Pour rendre les montants comparables, la base de calcul est fixée à 105 m², en zone H3 : après un bouquet complet, la consommation recule d'environ 11 300 kWh par an, soit près de 1 210 € au tarif de référence. Côté financement, l'assiette est plafonnée à 40 000 € HT dès trois classes gagnées, l'aide ANAH s'échelonne de 4 000 € à 32 000 € selon le revenu fiscal de référence, et l'accompagnement obligatoire est pris en charge jusqu'à 2 000 €.
Sur ce territoire, l'ancienneté du parc conditionne la part de logements relevant de ces précautions constructives. On relève 73 % de propriétaires occupants, 42 diagnostics publiés par l'ADEME, un rattachement intercommunal à CA Provence-Alpes-Agglomération, en zone climatique H3. Ces valeurs ne décident d'aucun projet à elles seules, mais elles fixent l'ordre de grandeur dans lequel un chiffrage à Marcoux est crédible.

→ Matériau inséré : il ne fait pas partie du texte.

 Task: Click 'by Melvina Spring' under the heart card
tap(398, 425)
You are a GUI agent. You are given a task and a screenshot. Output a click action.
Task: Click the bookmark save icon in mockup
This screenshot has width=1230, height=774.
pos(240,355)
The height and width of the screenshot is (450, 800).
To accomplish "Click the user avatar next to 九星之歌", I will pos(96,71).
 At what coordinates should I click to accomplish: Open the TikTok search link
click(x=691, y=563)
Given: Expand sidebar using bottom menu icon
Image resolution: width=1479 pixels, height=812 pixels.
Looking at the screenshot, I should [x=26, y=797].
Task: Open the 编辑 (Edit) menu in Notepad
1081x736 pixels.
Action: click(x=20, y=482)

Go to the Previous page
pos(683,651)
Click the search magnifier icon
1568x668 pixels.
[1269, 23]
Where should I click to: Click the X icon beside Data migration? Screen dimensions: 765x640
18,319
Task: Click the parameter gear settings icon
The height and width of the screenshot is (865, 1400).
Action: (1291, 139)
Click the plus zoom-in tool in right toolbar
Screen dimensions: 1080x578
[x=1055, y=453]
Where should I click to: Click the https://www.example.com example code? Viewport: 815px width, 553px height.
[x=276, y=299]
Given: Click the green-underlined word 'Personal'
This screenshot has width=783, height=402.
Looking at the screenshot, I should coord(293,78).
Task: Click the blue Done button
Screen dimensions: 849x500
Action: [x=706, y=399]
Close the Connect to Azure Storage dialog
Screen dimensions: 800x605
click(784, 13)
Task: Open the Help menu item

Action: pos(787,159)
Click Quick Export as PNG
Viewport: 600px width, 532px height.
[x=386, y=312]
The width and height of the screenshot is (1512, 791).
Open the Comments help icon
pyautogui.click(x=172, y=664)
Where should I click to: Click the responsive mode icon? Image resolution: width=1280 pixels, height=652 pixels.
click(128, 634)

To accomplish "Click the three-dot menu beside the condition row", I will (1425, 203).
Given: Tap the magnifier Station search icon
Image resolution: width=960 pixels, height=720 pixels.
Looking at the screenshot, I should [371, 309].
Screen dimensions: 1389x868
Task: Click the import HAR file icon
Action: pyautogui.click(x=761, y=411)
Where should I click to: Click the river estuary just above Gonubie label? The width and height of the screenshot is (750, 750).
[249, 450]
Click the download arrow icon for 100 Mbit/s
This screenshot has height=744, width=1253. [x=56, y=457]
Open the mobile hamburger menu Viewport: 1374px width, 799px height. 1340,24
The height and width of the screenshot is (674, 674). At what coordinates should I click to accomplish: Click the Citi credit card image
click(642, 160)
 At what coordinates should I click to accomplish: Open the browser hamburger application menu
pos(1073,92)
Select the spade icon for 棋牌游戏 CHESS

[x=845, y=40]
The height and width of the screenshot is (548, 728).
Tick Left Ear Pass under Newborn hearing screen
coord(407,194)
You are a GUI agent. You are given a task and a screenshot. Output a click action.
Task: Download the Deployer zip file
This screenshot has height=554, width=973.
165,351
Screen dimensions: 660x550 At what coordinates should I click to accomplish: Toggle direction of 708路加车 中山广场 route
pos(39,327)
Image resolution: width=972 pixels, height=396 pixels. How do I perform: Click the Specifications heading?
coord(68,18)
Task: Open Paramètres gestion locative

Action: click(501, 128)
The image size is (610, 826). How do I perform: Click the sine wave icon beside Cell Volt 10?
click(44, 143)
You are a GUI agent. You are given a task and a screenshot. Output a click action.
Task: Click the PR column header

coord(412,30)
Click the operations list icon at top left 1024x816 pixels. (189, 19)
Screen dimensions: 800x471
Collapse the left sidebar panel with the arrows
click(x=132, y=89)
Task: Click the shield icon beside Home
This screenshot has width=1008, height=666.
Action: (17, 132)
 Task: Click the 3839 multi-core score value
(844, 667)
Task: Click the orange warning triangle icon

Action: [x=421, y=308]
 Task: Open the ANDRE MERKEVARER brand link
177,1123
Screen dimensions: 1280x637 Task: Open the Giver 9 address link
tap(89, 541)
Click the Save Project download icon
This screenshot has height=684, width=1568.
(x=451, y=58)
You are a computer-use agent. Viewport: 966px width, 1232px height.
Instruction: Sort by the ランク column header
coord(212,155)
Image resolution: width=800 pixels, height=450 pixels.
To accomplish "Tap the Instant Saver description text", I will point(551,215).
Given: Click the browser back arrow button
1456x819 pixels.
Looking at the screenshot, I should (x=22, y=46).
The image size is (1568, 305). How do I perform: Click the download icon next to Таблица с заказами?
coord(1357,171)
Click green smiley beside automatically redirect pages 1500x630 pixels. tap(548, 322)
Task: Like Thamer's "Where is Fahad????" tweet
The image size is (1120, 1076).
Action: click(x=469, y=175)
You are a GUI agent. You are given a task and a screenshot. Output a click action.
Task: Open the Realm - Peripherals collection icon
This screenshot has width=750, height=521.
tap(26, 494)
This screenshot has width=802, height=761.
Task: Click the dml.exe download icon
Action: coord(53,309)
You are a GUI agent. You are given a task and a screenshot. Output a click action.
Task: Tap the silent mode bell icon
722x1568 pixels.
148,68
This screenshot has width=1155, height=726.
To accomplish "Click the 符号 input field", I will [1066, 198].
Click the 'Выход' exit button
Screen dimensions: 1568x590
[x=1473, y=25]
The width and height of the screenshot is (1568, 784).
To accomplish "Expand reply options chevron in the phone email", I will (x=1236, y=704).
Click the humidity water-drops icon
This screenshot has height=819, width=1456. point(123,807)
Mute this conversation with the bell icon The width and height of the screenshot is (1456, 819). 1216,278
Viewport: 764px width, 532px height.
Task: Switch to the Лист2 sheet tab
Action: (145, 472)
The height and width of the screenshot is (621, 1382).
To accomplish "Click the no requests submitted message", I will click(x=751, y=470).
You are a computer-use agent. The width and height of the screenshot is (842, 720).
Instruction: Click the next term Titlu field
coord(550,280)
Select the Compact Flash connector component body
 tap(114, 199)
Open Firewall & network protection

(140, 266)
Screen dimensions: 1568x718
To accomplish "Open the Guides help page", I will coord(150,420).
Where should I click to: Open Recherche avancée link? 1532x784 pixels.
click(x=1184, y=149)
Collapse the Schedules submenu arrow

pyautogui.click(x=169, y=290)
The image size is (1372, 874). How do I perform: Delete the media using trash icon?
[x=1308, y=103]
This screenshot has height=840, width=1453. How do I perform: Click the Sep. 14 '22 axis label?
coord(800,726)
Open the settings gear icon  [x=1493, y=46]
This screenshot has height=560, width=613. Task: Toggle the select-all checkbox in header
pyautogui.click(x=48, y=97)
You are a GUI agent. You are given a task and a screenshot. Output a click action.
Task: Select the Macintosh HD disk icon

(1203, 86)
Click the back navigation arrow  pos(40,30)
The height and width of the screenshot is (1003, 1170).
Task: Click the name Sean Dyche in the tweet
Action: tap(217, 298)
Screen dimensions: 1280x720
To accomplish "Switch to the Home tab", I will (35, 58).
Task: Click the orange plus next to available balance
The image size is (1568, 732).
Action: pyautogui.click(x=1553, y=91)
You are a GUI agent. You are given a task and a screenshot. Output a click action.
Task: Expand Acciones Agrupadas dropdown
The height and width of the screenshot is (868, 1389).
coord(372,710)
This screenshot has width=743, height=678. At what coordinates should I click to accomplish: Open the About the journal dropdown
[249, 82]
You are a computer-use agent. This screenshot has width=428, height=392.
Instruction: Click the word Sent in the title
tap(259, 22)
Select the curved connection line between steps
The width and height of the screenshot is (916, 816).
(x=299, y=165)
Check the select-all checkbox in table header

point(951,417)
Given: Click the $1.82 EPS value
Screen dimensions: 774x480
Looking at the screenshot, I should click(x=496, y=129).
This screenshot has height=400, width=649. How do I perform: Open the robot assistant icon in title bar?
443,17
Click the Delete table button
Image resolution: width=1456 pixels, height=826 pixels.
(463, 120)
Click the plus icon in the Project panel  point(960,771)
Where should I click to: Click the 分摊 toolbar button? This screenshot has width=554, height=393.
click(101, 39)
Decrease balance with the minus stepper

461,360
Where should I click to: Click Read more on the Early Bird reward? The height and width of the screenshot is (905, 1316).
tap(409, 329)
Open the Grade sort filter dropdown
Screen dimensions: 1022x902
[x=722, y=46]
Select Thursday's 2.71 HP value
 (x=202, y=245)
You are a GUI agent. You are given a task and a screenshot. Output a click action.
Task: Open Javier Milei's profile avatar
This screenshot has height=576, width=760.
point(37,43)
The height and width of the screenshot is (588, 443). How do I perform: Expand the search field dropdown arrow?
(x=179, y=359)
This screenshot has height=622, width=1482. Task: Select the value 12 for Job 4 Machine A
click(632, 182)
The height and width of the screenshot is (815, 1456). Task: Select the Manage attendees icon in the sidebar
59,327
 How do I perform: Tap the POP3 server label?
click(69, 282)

Combien d'occupants, quels besoins : avec 2.03 personne(s) par résidence principale à Marcoux, les besoins d'eau chaude et de renouvellement d'air se déduisent directement. C'est sur cette base, et sur 105 m², que la rénovation d'un bâti antérieur à 1948 doit être dimensionné.
La densité de diagnostics renseigne sur la maturité du marché : 42 DPE publiés par l'ADEME à Marcoux, soit 183 pour 1 000 résidences principales. Un tel volume conditionne les délais de un artisan formé aux enduits chaux-chanvre, dont l'intervention sur la rénovation d'un bâti antérieur à 1948 dure dix à seize semaines.
Solde du dossier à Marcoux : la pièce déterminante est le relevé d'humidité des maçonneries avant fermeture. Sans elle, aucun versement, alors même que l'aide en jeu atteint 32 000 € au taux le plus favorable sur une assiette de 40 000 € HT.
Le relais de proximité compte autant que le barème national : à Marcoux est rattachée à CA Provence-Alpes-Agglomération. Les conseillers France Rénov' de ce périmètre valident la cohérence du projet de la rénovation d'un bâti antérieur à 1948 et signalent les dispositifs locaux cumulables.
Trésorerie du projet à Marcoux : 6 000 € de reste à charge pour le profil le plus aidé, accompagnement pris en charge jusqu'à 2 000 €. Un éco-prêt de quinze ans ramène l'effort à 35 € par mois, à comparer aux 1 210 € d'économie annuelle auxquels le bâti ancien participe.
Dans l'ordonnancement du chantier à Marcoux, la rénovation d'un bâti antérieur à 1948 mobilise un artisan formé aux enduits chaux-chanvre pendant dix à seize semaines. Cette durée se cale entre l'audit préalable et la mise en service du générateur : la déplacer en fin de chantier oblige presque toujours à reprendre des interfaces déjà refermées.
Trois pièces décident du versement à Marcoux : le devis portant une perméance compatible avec un mur capillaire (µ faible), l'attestation RGE de un artisan formé aux enduits chaux-chanvre et le relevé d'humidité des maçonneries avant fermeture. Leur absence ne fait pas perdre le droit à l'aide — jusqu'à 32 000 € — mais elle en gèle le paiement.